"Jean Le Maire Belgeois qui l'ame avoit d'Homère le Gregeois"
Jean Lemaire de Belges (62) assurément ne mérite point cet éloge que lui adressait Clément Marot. Mais c’est bien lui qui, dans nos lettres, assure le passage du Moyen Âge à la Renaissance. En 1505, il compose les Épîtres de l’Amant vert, qui rapportent le suicide par amour du perroquet de Marguerite d’Autriche : tel est « l’amant vert » qui, dans la Seconde Epitre, raconte à sa trop chère maîtresse sa descente aux enfers, sous la conduite de Mercure, et son arrivée aux Champs-Elysées des bêtes vertueuses. Jean Frappier ( 64) a inventorié les sources, de ce récit : la mythologie et Ovide, mais Dante aussi, les légendes celtiques, qui connaissent le « Paradis aux oiseaux », la Bible et les vies des saints, riches en animaux miraculeux, etc. ; il conclut que ces enfers constituent une vraie concorde du Moyen Age et de l’Antiquité. N’y voit-on pas, parmi les monstres qu’enferme « le fleuve Flegeton », ensemble
… Hydra, le serpent à sept testes,
Qui fut jadis occis par Herculés,
et le dragon « auquel jousta saint George » ? Aux Champs-Elysées, l’Amant Vert aperçoit « l’oyë du Capitolle »…
Et le bon cocq, qui saint Pierre advisa
De son mespris, dont grand los et pris a ;
le dauphin d’Arion fait bon ménage avec « le pourceau Saint Anthoine » et
De lusignen la tresnoble serpente…
Dans La Concorde des deux langages, composée en 1511, le Temple de Vénus a les apparences d’une église gothique et les divinités païennes s’y mêlent aux allégories médiévales :
Satires, pans, egipans, dieux agrestes,
Et Silvanus, par les bois honnouré,
y assistent au culte célébré par l’archiprêtre Genius, que secondent Dangier, le diacre, et Bel-Accucil, le sous-diacre ; quant à Vénus, elle est suivie par « ses fées » ; Lemaire de Belges, comme le fera Ronsard, assimile les nymphes et les fées gauloises ou françaises de l’existence desquelles peut-être il ne doutait pas tout à fait… Clément Marot imitera ces descriptions dans son Temple de Cupido. Puis, dans Les trois Contes intitulez de Cupido et d’Atropos, Lemaire de Belges nous apprend que l’Amour et la Mort, un jour, échangèrent leurs flèches ; de grands malheurs en résultèrent, dont le principal fut la vérole ! Il fondait là une tradition, celle des joyeusetés mythologiques, qui devait se révéler particulièrement vivace…

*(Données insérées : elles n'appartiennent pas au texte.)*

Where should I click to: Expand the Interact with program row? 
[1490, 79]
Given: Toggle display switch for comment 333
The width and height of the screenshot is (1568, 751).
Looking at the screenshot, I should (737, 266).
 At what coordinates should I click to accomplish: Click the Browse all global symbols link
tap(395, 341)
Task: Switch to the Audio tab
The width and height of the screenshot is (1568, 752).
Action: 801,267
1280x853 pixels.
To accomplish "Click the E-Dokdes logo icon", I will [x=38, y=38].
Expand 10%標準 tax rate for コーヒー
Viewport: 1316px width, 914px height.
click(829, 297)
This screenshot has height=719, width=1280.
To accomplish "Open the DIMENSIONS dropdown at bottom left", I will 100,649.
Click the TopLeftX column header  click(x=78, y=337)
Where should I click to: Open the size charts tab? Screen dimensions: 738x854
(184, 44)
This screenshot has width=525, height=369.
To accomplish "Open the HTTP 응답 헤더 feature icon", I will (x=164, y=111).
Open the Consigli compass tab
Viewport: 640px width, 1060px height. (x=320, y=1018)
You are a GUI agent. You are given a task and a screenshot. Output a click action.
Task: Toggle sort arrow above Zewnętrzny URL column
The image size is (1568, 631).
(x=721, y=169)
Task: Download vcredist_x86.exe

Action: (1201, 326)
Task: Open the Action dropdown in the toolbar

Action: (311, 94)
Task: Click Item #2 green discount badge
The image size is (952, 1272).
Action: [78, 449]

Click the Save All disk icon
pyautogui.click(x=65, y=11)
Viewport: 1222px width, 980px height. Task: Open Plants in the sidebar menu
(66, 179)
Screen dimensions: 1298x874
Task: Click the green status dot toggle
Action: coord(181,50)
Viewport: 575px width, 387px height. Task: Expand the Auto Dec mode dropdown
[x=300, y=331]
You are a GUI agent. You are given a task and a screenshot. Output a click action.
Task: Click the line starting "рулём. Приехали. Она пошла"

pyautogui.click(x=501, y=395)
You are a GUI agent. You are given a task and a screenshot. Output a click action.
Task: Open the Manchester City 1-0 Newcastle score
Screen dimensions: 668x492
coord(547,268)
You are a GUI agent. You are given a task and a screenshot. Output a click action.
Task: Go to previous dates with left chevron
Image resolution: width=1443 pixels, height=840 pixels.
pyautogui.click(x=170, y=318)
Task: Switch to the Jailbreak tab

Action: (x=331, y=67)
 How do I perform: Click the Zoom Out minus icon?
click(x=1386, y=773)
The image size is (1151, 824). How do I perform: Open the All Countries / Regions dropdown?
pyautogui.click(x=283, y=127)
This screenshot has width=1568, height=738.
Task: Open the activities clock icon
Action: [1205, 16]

La gaillardise n’empêche point le sérieux. La mythologie est chose grave dans Les Illustrations de Gaule et Singularitez de Troye, qui, publiées de 1511 à 1513, rencontrèrent le plus grand succès. Lemaire de Belges, après avoir donné l’« explication tant morale comme philosophale et historiale » des noces de Thétis et de Pelée, rapporte que certaines de ces explications furent exposées par le païen Niceta à Clément, le quatrième pape, en présence de saint Pierre, qui les loua fort et n’y trouva rien à reprendre ; le Prince des Apôtres nous enseigne que les fables ne sont donc nullement « pleines de menterie et vanité ». Puis ces mythes « ethnogéniques » qui constituent le sujet de son œuvre, Lemaire ne les raconte pas sans intention politique ; en montrant la haute, prestigieuse et identique provenance herculéenne et troyenne des maisons des Gaules celtique et Belgique, il incite à l’union des couronnes de France et d’Autriche et prêche à la chrétienté réconciliée la croisade contre les Turcs, pour leur reprendre Troie ! Le XVI siècle va nouer l’alliance entre les divinités antiques et les maisons royales d’Europe.